Cavaco Silva intromete-se e desvaloriza o Governo, continuadamente. Açoita publicamente ministros hostilizados nas ruas. Opina sobre economia, a crise internacional e as suas implicações domésticas. Elenca prioridades estratégicas de médio e longo prazo. Reclama pergaminhos técnicos para sobre quase tudo perorar.
Pensa que está na França presidencialista, mas aqui o regime é dual, quanto muito de um semipresidencialismo moderado.
Cavaco Silva vergastava ministros seus e chamava-lhes ajudantes.
Cavaco Silva não tinha mais de 5 minutos para ler jornais.
Afirmava nunca se enganar e raramente ter dúvidas, consabido sinal de humildade e inteligência.
Cavaco Silva insiste ser um "apolítico". Muitas vezes fez parecer que estava apenas em missão, de passagem.
Mas Cavaco SIlva é dos políticos que mais tempo quis e tem estado activo. E foi sempre mestre em tácticas e jogadas de sobrevivência. Até que um dia quis ser Presidente. E não conseguiu à primeira. Esperou 10 anos, imagina-se com que angústia, mas também com que obsessão.
Ele sabe-as todas.
Em Cavaco Silva todas as palavras parece sairem já mastigadas.

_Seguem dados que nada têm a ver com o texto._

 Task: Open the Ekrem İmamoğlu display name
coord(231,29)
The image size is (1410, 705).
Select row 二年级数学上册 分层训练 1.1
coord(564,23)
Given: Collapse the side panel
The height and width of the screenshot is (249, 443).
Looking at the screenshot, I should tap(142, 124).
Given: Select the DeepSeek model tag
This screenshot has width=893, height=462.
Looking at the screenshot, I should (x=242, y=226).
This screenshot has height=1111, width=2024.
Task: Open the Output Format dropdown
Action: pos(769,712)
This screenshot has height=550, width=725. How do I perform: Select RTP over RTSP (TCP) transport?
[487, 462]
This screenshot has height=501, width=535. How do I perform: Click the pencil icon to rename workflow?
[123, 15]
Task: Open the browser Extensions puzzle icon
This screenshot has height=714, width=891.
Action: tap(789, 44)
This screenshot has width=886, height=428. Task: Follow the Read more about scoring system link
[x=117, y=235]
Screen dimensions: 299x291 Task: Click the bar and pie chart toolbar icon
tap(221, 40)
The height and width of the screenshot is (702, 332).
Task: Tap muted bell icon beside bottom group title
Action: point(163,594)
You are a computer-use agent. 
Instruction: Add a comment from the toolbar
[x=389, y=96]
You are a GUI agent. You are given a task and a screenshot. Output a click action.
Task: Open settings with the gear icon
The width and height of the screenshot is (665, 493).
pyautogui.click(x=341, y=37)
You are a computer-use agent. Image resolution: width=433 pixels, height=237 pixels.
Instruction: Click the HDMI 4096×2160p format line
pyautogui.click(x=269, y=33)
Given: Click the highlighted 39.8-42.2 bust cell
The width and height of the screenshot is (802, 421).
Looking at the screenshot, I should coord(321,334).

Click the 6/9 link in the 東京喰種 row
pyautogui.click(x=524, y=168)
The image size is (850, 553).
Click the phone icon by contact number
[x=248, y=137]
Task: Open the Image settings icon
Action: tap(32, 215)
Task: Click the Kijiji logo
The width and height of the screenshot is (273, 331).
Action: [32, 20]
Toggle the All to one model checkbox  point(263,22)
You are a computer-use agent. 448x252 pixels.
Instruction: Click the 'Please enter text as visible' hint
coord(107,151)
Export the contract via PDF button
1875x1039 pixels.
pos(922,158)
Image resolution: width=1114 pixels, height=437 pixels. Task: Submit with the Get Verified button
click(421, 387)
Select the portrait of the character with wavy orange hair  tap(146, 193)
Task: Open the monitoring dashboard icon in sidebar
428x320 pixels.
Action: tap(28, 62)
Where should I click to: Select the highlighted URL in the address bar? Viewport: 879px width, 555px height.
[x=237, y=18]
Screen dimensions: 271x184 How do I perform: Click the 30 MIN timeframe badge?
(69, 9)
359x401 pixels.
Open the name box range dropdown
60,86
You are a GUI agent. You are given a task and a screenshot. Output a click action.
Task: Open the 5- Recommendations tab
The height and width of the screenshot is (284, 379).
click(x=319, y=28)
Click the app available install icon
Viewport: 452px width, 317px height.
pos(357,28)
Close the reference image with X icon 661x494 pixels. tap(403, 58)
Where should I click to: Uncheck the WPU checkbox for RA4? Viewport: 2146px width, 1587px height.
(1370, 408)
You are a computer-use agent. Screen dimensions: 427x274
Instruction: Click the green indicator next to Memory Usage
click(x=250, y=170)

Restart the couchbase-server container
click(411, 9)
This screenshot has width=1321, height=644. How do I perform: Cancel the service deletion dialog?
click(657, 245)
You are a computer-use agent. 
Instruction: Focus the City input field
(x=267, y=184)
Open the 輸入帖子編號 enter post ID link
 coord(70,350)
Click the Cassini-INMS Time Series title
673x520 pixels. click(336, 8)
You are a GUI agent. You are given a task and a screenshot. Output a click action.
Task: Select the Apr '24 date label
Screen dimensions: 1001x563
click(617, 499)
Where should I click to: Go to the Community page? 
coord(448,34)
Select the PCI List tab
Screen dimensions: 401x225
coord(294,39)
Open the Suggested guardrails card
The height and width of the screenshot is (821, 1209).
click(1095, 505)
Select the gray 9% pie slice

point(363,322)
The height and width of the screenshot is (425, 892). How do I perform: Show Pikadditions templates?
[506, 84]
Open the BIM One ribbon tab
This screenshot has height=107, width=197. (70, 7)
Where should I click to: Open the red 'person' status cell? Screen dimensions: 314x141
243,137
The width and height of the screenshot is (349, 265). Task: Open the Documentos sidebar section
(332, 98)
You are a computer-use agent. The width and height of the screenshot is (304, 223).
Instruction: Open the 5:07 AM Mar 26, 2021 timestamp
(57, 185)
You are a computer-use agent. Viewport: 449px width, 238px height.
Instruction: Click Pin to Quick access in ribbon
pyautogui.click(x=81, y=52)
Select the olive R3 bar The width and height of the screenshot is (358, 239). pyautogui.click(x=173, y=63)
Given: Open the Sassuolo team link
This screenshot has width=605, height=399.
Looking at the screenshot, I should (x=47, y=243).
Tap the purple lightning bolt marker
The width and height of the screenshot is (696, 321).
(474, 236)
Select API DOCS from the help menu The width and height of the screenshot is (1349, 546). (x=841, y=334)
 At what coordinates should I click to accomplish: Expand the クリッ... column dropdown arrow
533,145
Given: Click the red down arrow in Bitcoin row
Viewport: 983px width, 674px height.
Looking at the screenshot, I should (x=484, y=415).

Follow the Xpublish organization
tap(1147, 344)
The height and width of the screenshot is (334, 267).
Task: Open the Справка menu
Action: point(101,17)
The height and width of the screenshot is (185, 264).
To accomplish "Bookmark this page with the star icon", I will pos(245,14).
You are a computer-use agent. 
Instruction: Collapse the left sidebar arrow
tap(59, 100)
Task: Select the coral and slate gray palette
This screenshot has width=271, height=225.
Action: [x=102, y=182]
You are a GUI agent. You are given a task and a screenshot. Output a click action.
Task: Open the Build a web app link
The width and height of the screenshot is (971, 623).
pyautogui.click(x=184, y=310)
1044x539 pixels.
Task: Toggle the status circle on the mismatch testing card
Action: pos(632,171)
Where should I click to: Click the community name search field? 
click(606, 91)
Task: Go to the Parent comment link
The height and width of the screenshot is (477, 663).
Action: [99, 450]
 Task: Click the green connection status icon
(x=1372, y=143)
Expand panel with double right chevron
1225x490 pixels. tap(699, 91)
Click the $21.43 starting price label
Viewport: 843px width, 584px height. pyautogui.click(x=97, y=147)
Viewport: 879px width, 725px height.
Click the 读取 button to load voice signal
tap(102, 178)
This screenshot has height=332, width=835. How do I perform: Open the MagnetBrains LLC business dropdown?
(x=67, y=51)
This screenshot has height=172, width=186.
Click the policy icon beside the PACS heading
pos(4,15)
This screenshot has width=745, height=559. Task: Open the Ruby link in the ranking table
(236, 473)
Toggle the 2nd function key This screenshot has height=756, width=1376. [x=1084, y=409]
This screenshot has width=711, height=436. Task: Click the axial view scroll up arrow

Por isso, o seu "dia da raça" parece-me ter saído mesmo das entranhas, revelando o verdadeiro sentimento de alguém que sente ainda como um moçoilo formado nas escolas de Salazar ou Caetano.
A Cavaco Silva o deslize soa a fuga do coração para a boca. E por isso é muito interessante. Não é demasiado grave. Falta de cultura democrática, eis o chavão que apetece convocar.